Transparency and Access to Information
- To curb corruption and ensure that citizens benefit from the natural wealth of their countries, OSI is committed to bringing about revenue and budget transparency in resourcerich countries. OSI monitors oil and other revenues in Iraq, Kazakhstan, Azerbaijan, and other countries, and supports international efforts calling for the disclosure of payments that oil, gas, and mining companies make to governments.
- To undermine government censorship in communist Hungary in 1984, George Soros shipped photocopiers to civil society organizations in Budapest. Since then, OSI has supported independent media during the wars in the former Yugoslavia, community radio in Africa, and Internet development throughout the world as part of its larger mission to increase access to information.
- To strengthen open society values in Russia, OSI spent nearly $1 billion, much of it on information and education programs. OSI brought Internet service to rural areas, filled the shelves of local libraries with new titles, funded the production of new textbooks, and trained teachers and university professors.

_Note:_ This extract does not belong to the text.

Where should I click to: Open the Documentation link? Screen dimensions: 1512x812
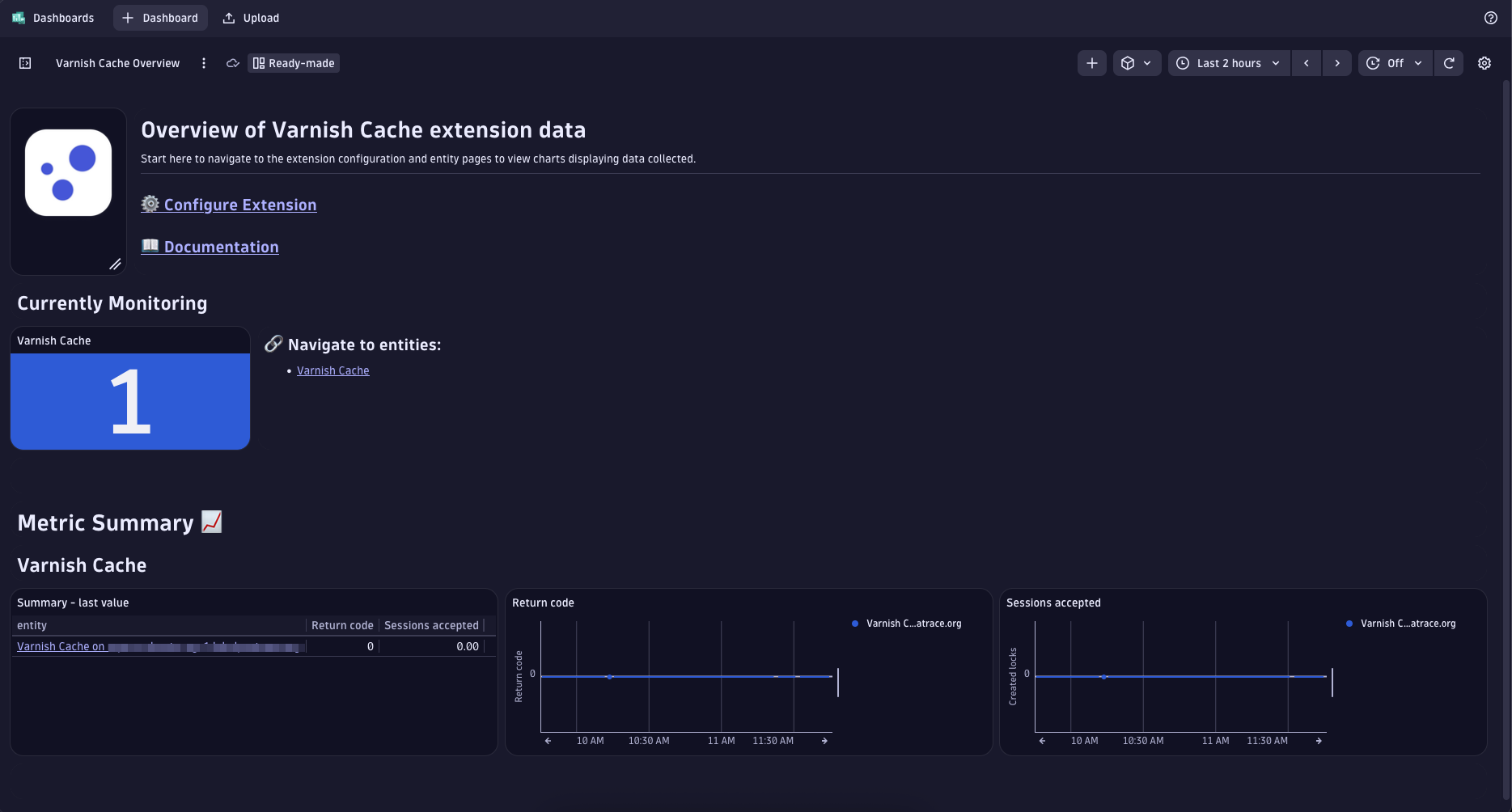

- To sustain Russian science and to prevent Russian scientists from emigrating after the collapse of communism, OSI paid approximately $100 million to supplement their salaries. The stipends prevented thousands of scientists from leaving the country and selling their expertise, including their possession of nuclear secrets, to the highest bidders.
OSI continues to advocate for policy reforms that promote open society. In South Eastern Europe, for example, OSI is taking the lead in organizing civil society cooperation on regional issues such as EU integration, education, labor migration, minority rights, and media. OSI is also bringing together activists from Eastern Europe with their counterparts in Southeast Asia to share experiences and lessons learned in the transition to democracy.
In the United States, OSI is focused on promoting more constructive global engagement and fostering new thinking and effective advocacy about equality, justice, and opportunity.
The Open Society Institute believes in working with governments and civil society to promote the development of open societies within countries and to strengthen international law and institutions to advance open society principles around the world.